Predictive value of biomarker signatures for suicide risk in hospitalised patients with major depressive disorders: a multicentre study in Shanghai.

BACKGROUND

Biomarkers for predicting suicide risk in hospitalised patients with mental disorders have been understudied. Currently, suicide risk assessment tools based on objective indicators are limited in China.

AIMS

To examine the value of various biomarkers in suicide risk prediction and develop a risk assessment model with clinical utility using machine learning.

METHODS

This cohort study analysed patients with major depressive disorder (MDD) who were hospitalised for the first time between January 2016 and March 2023 from four specialised mental health institutions. A total of 139 features, including biomarker measurements, medical orders and psychological scales, were assessed for analysis. Their suicide risk was evaluated by qualified nurses using Nurse's Global Assessment of Suicide Risk within 1 week after admission. Five machine learning models were trained with 10-fold cross-validation across three hospitals and were externally validated in an independent cohort. The primary performance was assessed using the area under the receiver operating characteristic curve (AUROC). The model was interpreted using the SHapley Additive exPlanations (SHAP) analysis.
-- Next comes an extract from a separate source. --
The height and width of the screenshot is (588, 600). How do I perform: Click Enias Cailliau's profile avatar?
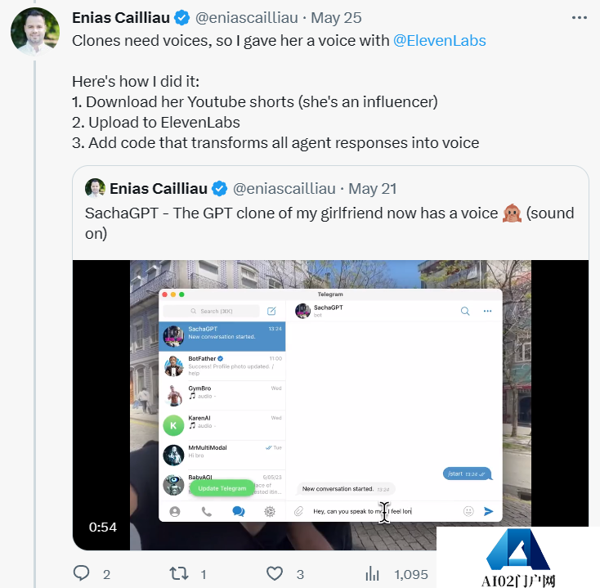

Biomarker importance was evaluated by comparing model performance with and without these biomarkers.

RESULTS

Of 3143 patients with MDD included in this study, the incidence of high suicide risk within 1 week after first admission was 660 (21.0%). Among all models, the Extreme Gradient Boosting can more effectively predict future risks, with an AUROC higher than 0.8 (p<0.001). The SHAP values identified the 10 most important features, including five biomarkers. After clustering analysis, electroconvulsive therapy, physical restraint, β2-microglobulin and triiodothyronine were found to have heterogeneous effects on suicide risk. Combining biomarkers with other data from electronic health records significantly improved the performance and clinical utility of machine learning models based on demographics, diagnosis, laboratory tests, medical orders and psychological scales.

CONCLUSIONS

This study demonstrates the potential for a biomarker-based suicide risk assessment for patients with MDD, emphasising the interaction between biomarkers and therapeutic interventions.